» **ASSIGNED TASK**: The stretch from the line with "Viewport: 624px width, 364px height." through the line with "Task: Click the Country of Citizenship label" in the records below: write it out exactly, and nothing else.

» **RECORD EXTRACTS**:
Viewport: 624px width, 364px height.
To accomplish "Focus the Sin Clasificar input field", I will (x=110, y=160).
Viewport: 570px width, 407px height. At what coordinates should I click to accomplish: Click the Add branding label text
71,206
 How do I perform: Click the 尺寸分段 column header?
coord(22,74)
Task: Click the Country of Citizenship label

--

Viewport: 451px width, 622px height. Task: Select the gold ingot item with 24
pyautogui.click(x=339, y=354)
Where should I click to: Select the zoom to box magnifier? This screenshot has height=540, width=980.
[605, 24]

...

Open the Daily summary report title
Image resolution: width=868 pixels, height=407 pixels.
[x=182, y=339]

» **ANSWER TO THIS EXERCISE**:
Viewport: 624px width, 364px height.
To accomplish "Focus the Sin Clasificar input field", I will (x=110, y=160).
Viewport: 570px width, 407px height. At what coordinates should I click to accomplish: Click the Add branding label text
71,206
 How do I perform: Click the 尺寸分段 column header?
coord(22,74)
Task: Click the Country of Citizenship label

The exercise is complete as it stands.